With Randy Arozarena on first in the top of the sixth and the Rays down 1-0, Brandon Lowe hit what under most circumstances would be a textbook double-play ball. Altuve ably fielded it and quickly turned to throw to shortstop Carlos Correa at the bag and ... the ball bounced awkwardly, missed his glove, and traveled into left field. That play—which, if we buck the official scorer's tradition and assume the double play, put two on with nobody out instead of emptying the bases with two gone—chased starter Jose Urquidy from the game and led to a five-run inning for the Rays. Those runs were all Tampa got and all they needed.

If this were an isolated incident from the six-time all-star, former MVP, and playoff hero, it could easily be dismissed as a split-second mental lapse or a bit of bad luck, but Altuve has now screwed up seemingly simple throws on four occasions in this postseason. Worse, he's done it now three times in the past two games alone, after making zero throwing errors all regular season and just one in 47 playoff games before this year.

The Astros have plenty of other problems, too—as you would expect from a team that went 29-31 in this shortened season. But in addition to the cold bats and the unreliable bullpen, manager Dusty Baker was also forced to answer postgame questions about, essentially, the mental health of one of his team's leaders.

"We're giving him all the support that we can," Baker said. "Nobody feels worse than Jose. He takes it very seriously, and he takes it to heart. He's one of ours, and we've all been through this before. Maybe not in the spotlight like this. It hurts us all to see him hurting."[...]"It is tough to see this happening to such a great player and such a great guy. I don't know what it is called. But you can go in a defensive slump the same way you go in an offensive slump, and then the physical turns mental."

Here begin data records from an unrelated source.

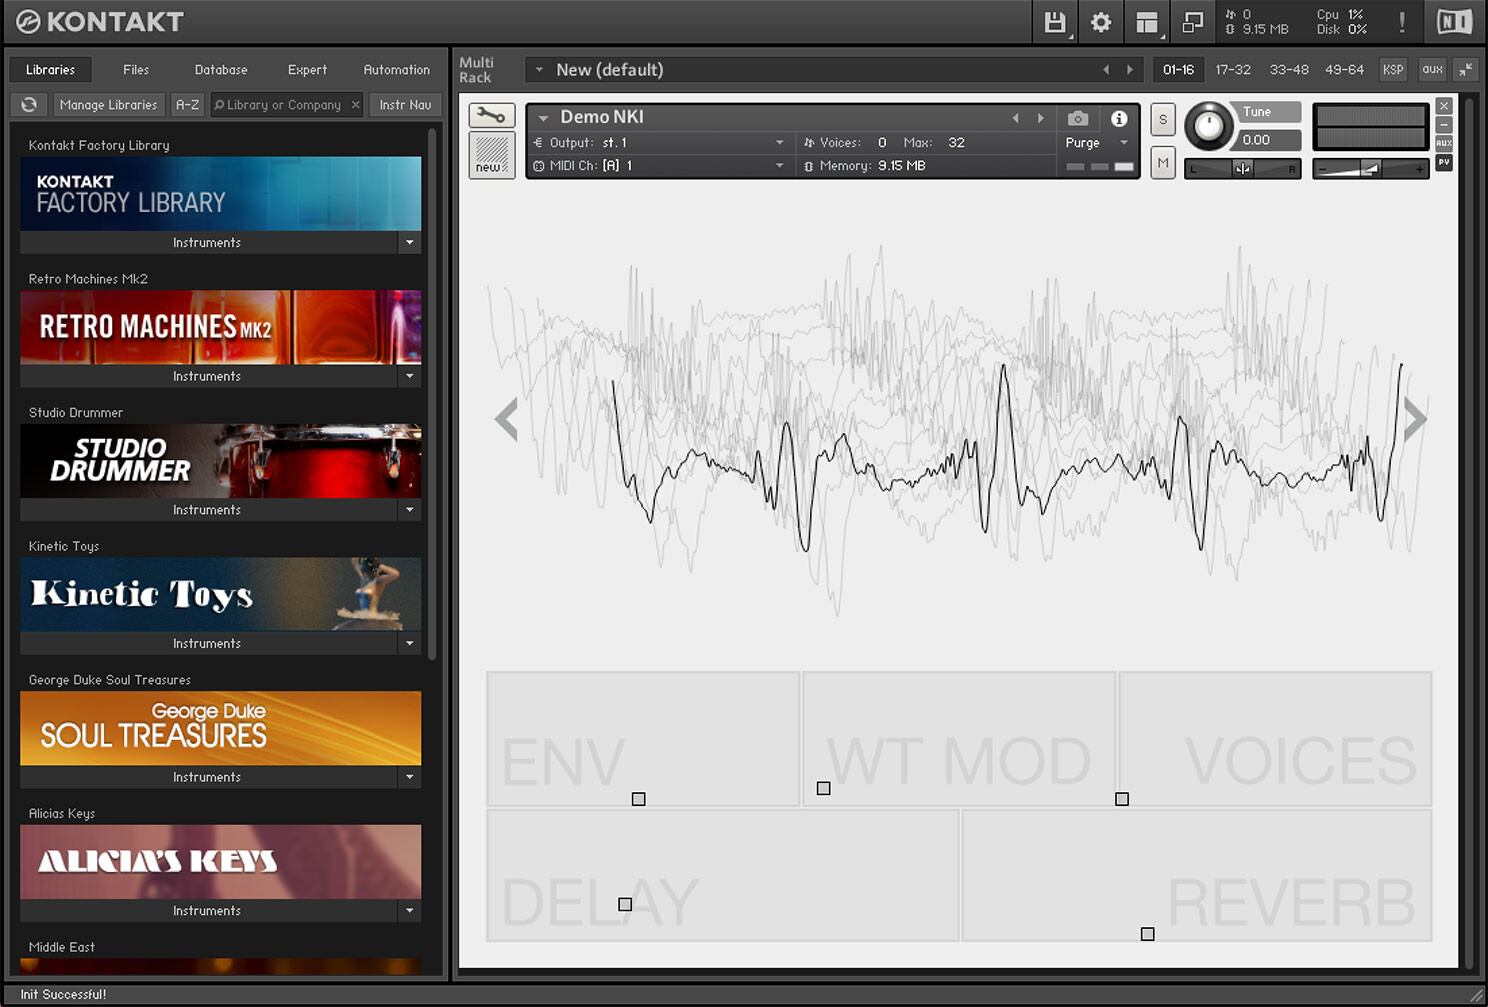1488x1007 pixels.
Task: Click the instrument volume slider
Action: pyautogui.click(x=1369, y=169)
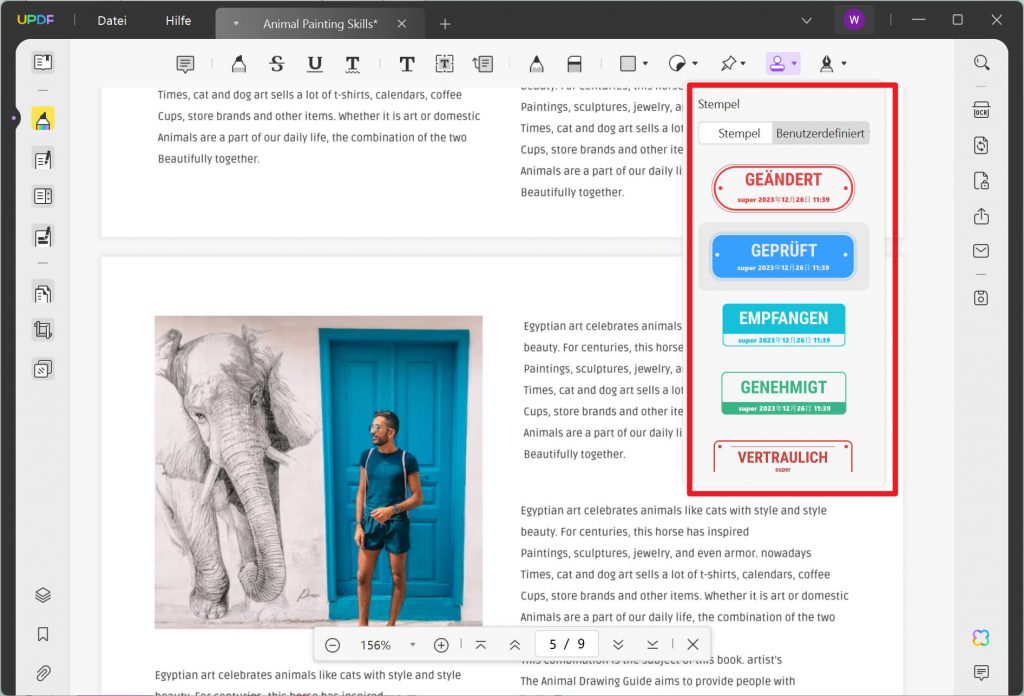Image resolution: width=1024 pixels, height=696 pixels.
Task: Switch to the Benutzerdefiniert tab
Action: [820, 133]
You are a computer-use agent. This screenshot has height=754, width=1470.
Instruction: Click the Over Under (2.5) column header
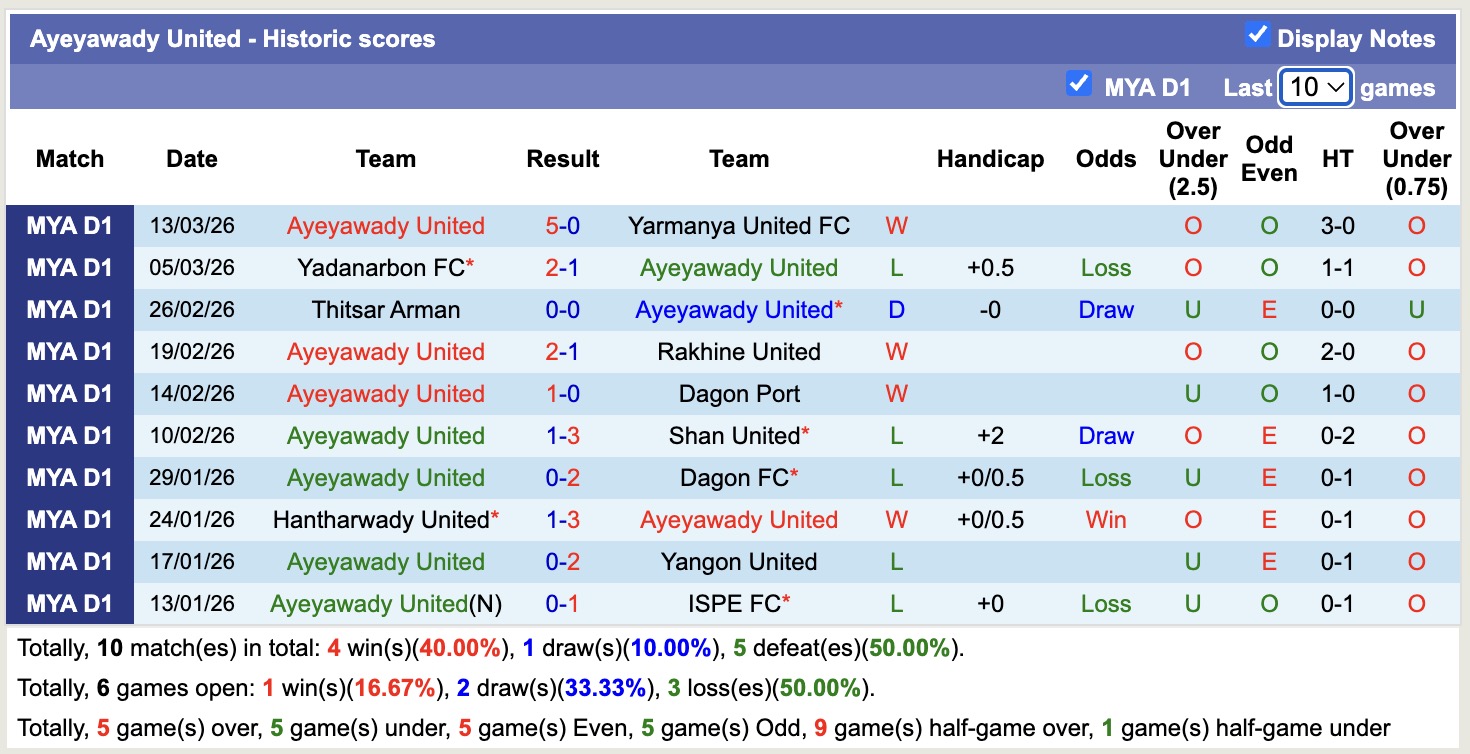[x=1193, y=158]
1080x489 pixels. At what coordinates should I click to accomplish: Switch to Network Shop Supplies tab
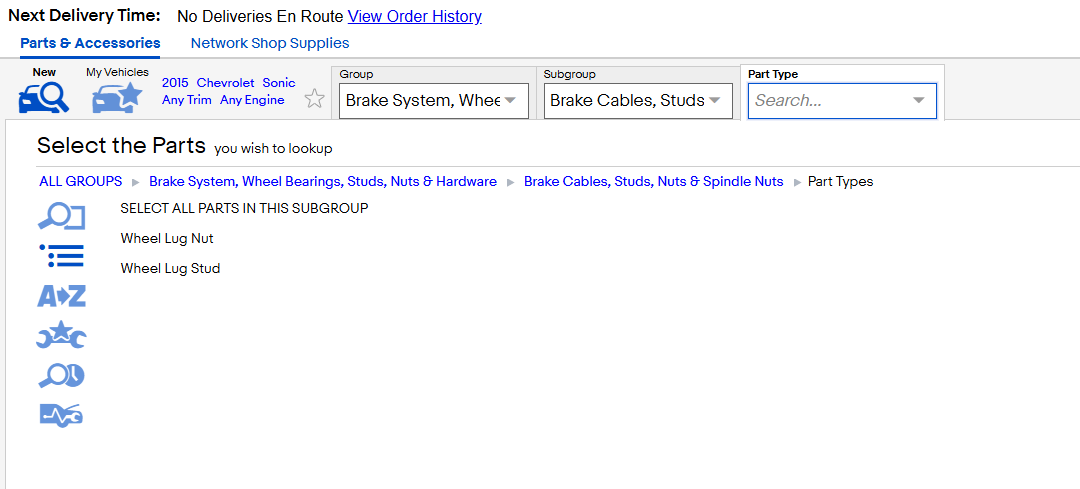pos(270,43)
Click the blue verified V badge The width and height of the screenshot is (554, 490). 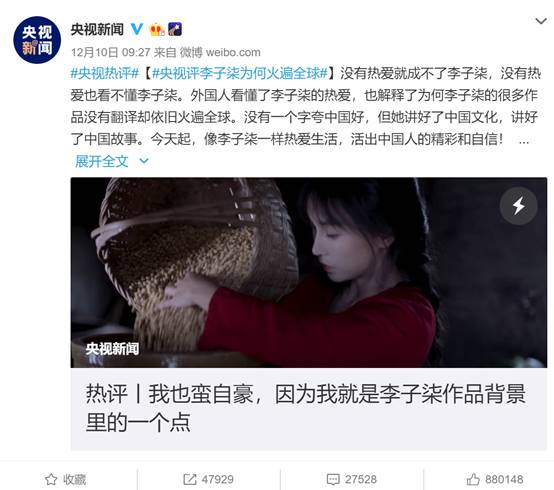coord(137,29)
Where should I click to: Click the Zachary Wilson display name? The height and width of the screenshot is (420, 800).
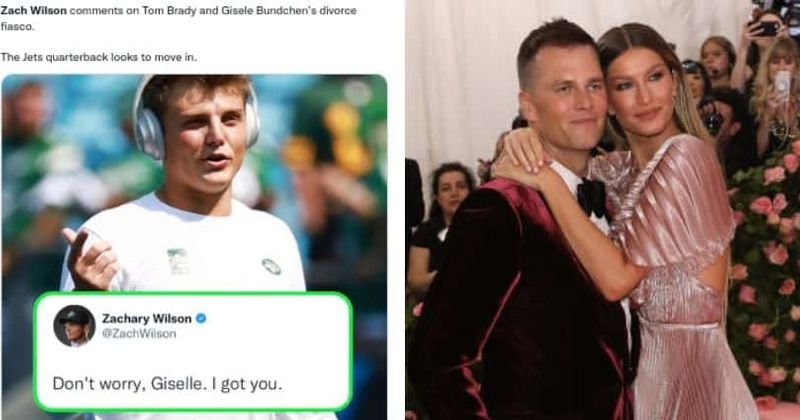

Part of the reason Altuve's yips have felt so magnified in these past two games is that the Rays, by contrast, are just vacuuming up any ball that comes their way. They have, officially, fielded the baseball flawlessly since Game 4 against the Yankees, and MLB notes that in this ALCS they've converted into outs 13 Astros' balls with expected batting averages of .500 or higher. (Houston has done the same to Rays' balls in play just three times.)

In Game 3, Tampa's work with the glove felt particularly suited for the highlight reel. In half a game, Kevin Kiermaier made a couple of center-field grabs, including a five-star in the third where he covered 64 feet in 3.8 seconds. Hunter Renfroe, playing right in a very familiar ballpark, made a dramatic sprawled-out catch of his own in the seventh that had George Springer furiously spiking his helmet, and then did it again on a bloop hit in the eighth. And in the infield—even on the pitching mound!—the Rays were everything Altuve is currently not, putting on a masterful display of positioning, quick reactions, and athleticism.

To chalk up the enormous gap between the two teams' defenses to some nebulous kind of "karma"—saying, in effect, that Altuve's struggles in the midst of the Rays' ascension is some sort of cosmic payback for the Astros' cheating scandal—is insufficient. That's what's so scary about the yips. They don't only affect bad people, or cheaters, or someone who has tempted fate by disrespecting the so-called baseball gods. They can come for anyone, at any time, without any rhyme or reason, until otherwise superheroic athletes are left questioning if they ever knew how to play their sport in the first place. Barring some kind of miraculous comeback, Jose Altuve is about to have an entire winter to try to figure out a solution for his problem.